Natürlich hoffen wir darauf, dass Christen künftig im Irak sicher und frei leben können. Aber wir müssen auch die Stimme eines Pfarrers in der Nähe von Mossul hören, der sich mit seiner Gemeinde um die Aufnahme von Flüchtlingen bemüht, aber zugleich sagt: „Ich glaube nicht, dass es für die Christen in diesem Land noch eine Zukunft gibt“ (NZZ, 15.10.08). An Vergangenheit reich, in der Gegenwart bedroht, die Zukunft verschlossen – so stellt sich die Lage der Christen im Irak dar. Wenn ein Funken von Hoffnung entstehen soll, dann auch dadurch, dass wir Menschen, die ihrer Religionszugehörigkeit wegen verfolgt werden, Zukunft geben und eine neue Hoffnung eröffnen.
(12) Auch im indischen Bundesstaat Orissa und dem Nachbarstaat Karnataka ist es in den vergangenen Wochen und Monaten zu Gewalttaten gegen Christen gekommen. Zahlreiche christliche Schulen, Kirchen, Wohnhäuser und Hütten wurden zerstört. Christliche Geistliche wurden auf offener Straße verprügelt. Es wird berichtet, dass zahlreiche Mitglieder der Evangelisch-Lutherischen Jeypore Kirche Zuflucht in den Wäldern gesucht hätten aus Angst, in ihre Dörfer zurückzukehren. Auch die Evangelisch-Lutherische Gossnerkirche in der Provinz Jharkhand ist in die Bedrängnis einbezogen, die vom hinduistischen Nationalismus ausgeht. Wir treten in dieser Situation auf die Seite der in ihrem Leben und in der Freiheit des Glaubens gefährdeten indischen Christen und erheben unsere Stimme zum Gebet und zum politischen Protest.

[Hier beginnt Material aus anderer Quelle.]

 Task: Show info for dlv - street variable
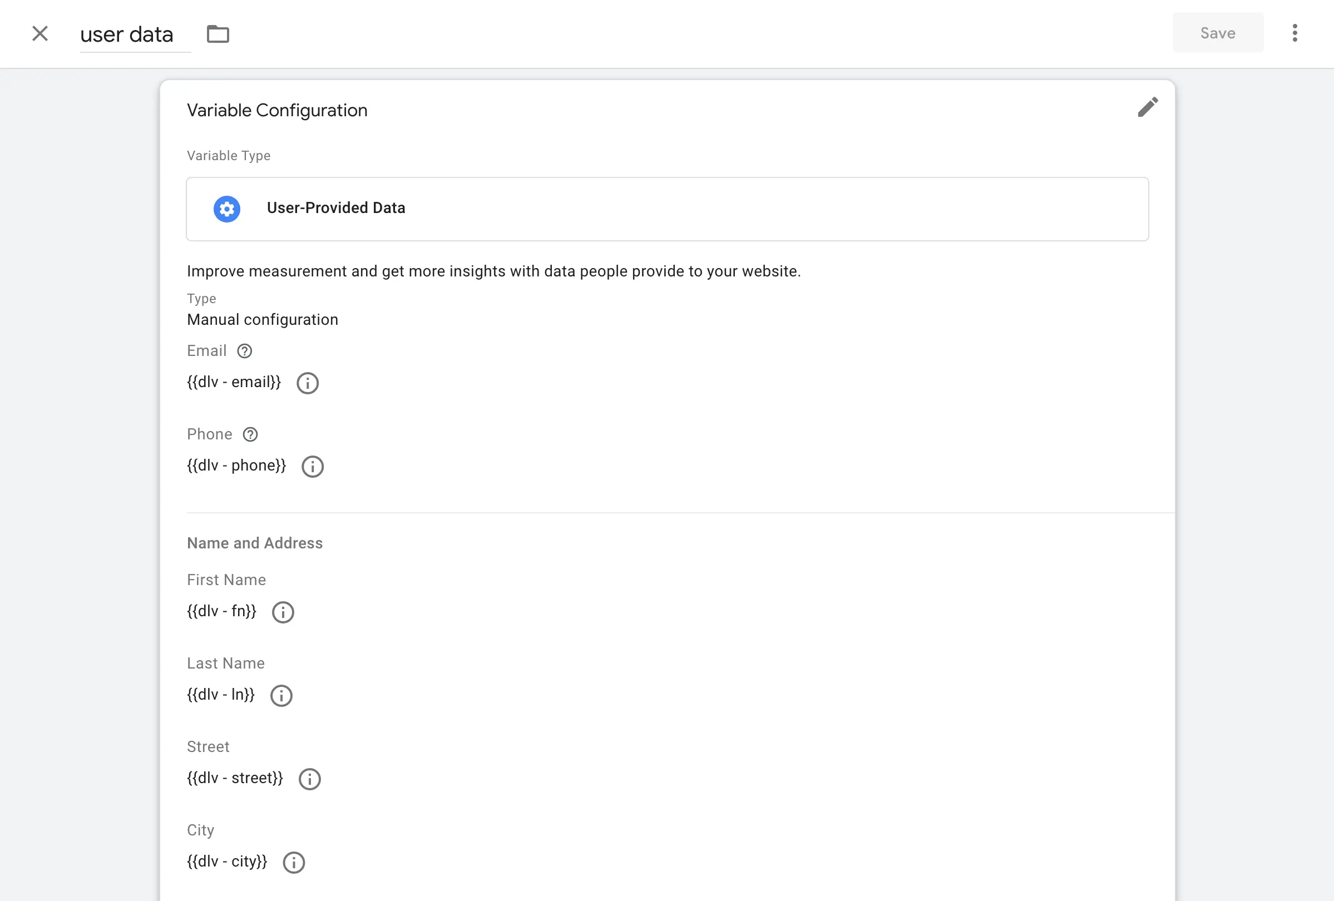click(309, 779)
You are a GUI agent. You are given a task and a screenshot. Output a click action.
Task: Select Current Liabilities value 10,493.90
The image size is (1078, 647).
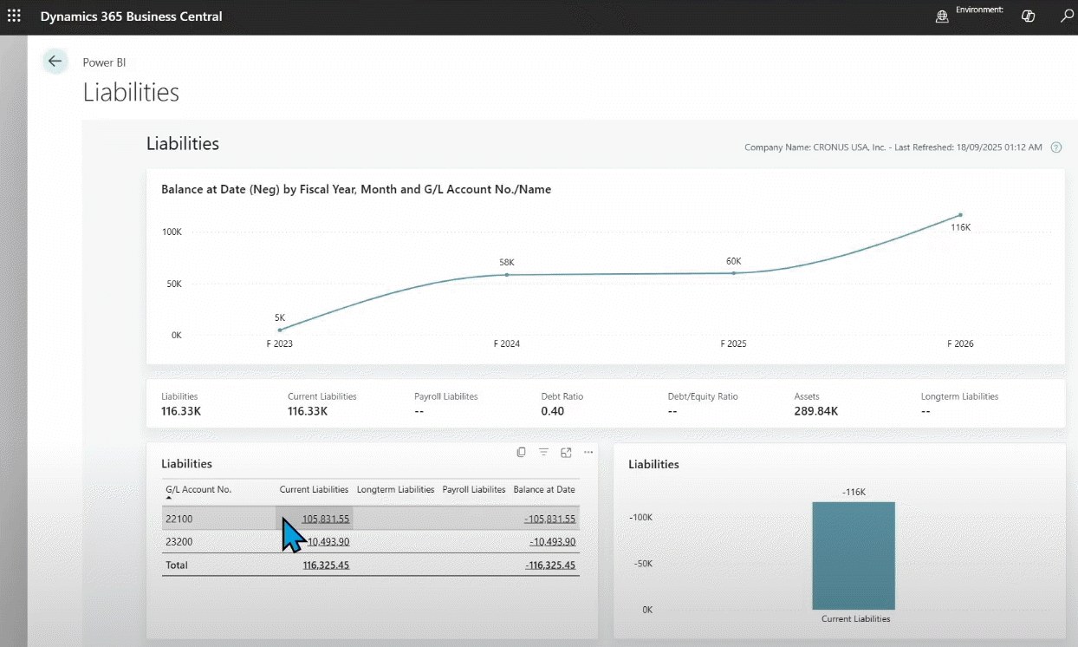(x=328, y=542)
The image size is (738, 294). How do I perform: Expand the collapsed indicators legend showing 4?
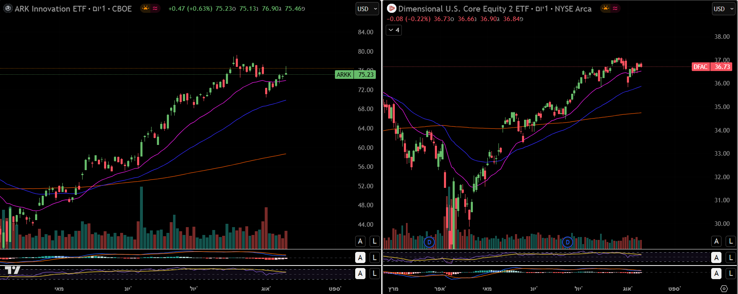click(394, 30)
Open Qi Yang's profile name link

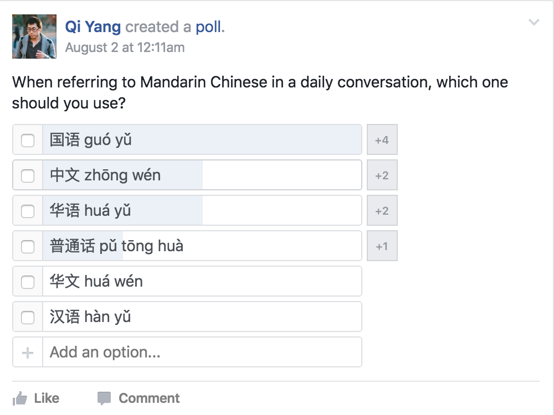pos(93,27)
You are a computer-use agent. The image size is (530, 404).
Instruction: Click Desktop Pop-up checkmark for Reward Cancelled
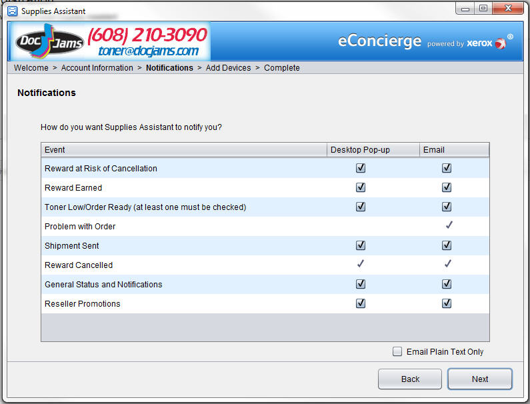click(361, 265)
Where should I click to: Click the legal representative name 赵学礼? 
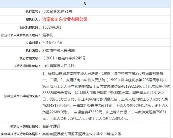click(48, 35)
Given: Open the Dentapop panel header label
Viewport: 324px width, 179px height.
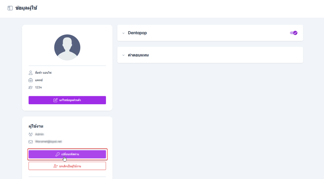Looking at the screenshot, I should point(137,33).
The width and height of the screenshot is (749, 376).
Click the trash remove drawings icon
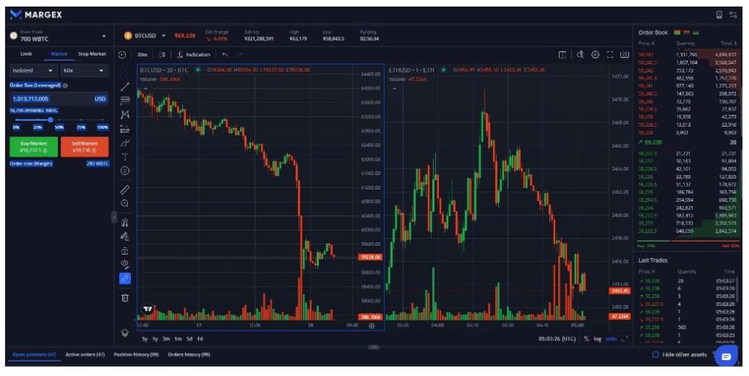[x=125, y=298]
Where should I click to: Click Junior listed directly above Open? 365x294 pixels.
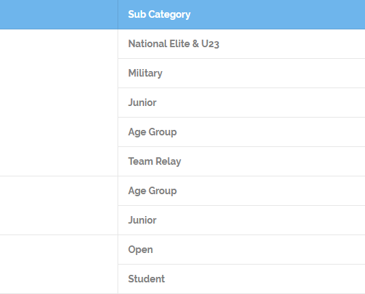[x=241, y=220]
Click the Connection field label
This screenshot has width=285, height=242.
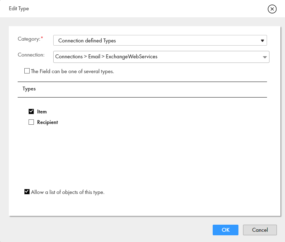pos(31,55)
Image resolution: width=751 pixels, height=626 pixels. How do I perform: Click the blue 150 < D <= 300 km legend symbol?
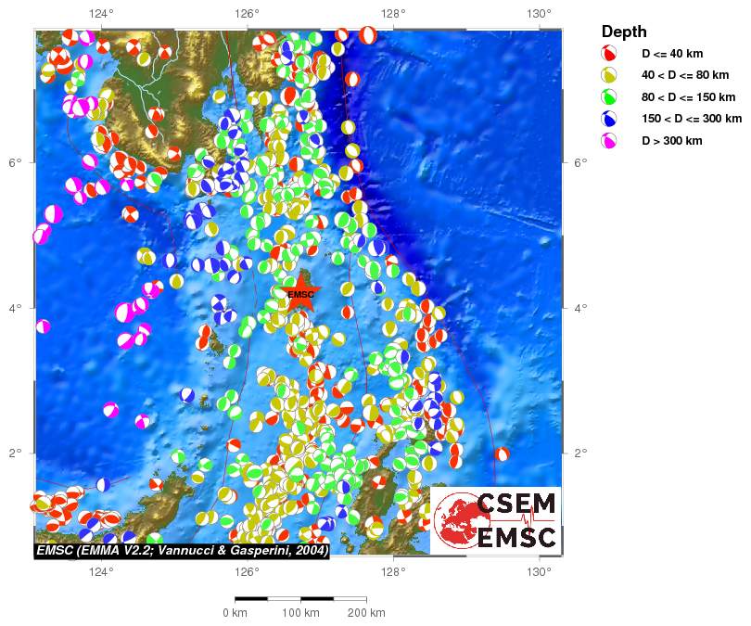pos(610,119)
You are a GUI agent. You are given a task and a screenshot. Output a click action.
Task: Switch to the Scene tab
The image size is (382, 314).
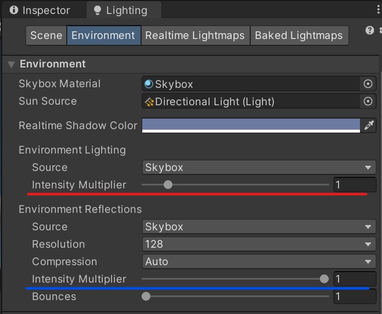[46, 35]
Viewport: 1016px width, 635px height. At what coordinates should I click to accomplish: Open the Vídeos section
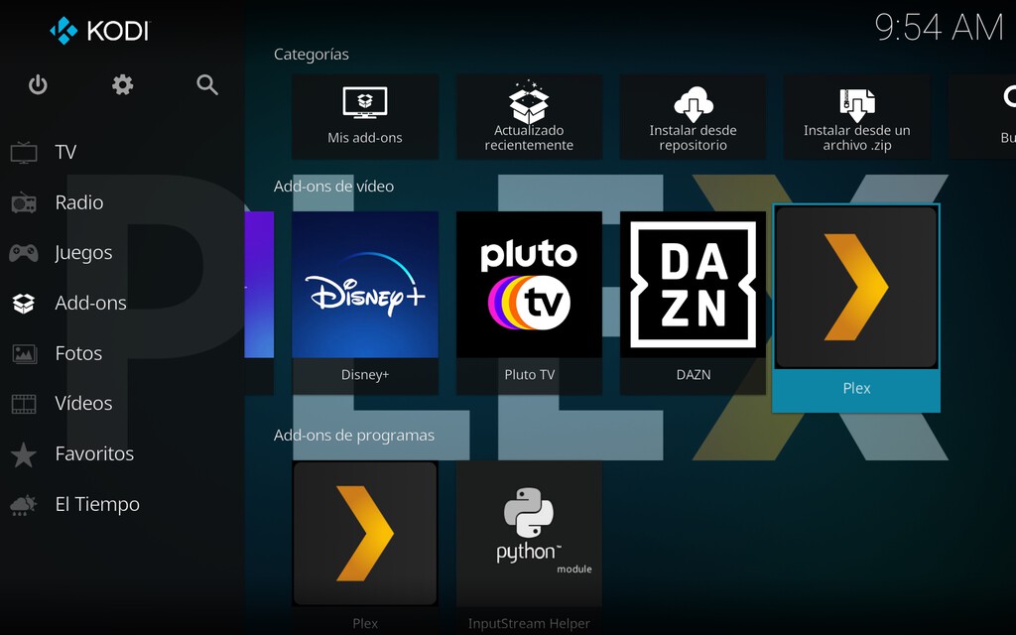pyautogui.click(x=83, y=404)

(13) Ich bin dankbar dafür, dass Bischof Martin Schindehütte umgehend reagiert hat, als das Apostasiegesetz des iranischen Parlaments bekannt wurde. Die Verhängung der Todesstrafe bei Abfall vom Islam wäre dem neuen Gesetz nach strafrechtlich zwingend vorgegeben. Damit wird die Religionsfreiheit mit Füßen getreten. Die Entwicklung betrifft im Übrigen auch iranische Christen, die in Deutschland zum christlichen Glauben übergetreten sind und aus Furcht vor Verfolgung ein Asylverfahren angestrengt haben. Es ist in meinen Augen unausweichlich, dass dies bei der Anerkennung als Flüchtling berücksichtigt wird.
Sechzig Jahre nach der Verabschiedung der Allgemeinen Erklärung der Menschenrechte wird die Religionsfreiheit, also ein zentrales Menschenrecht, derart mit Füßen getreten, wie ich es gerade am Beispiel des Irak, Indiens und des Iran beschrieben habe. Gebe Gott, dass dies nicht der Geist ist, in welchem Menschen im 21. Jahrhundert miteinander umgehen!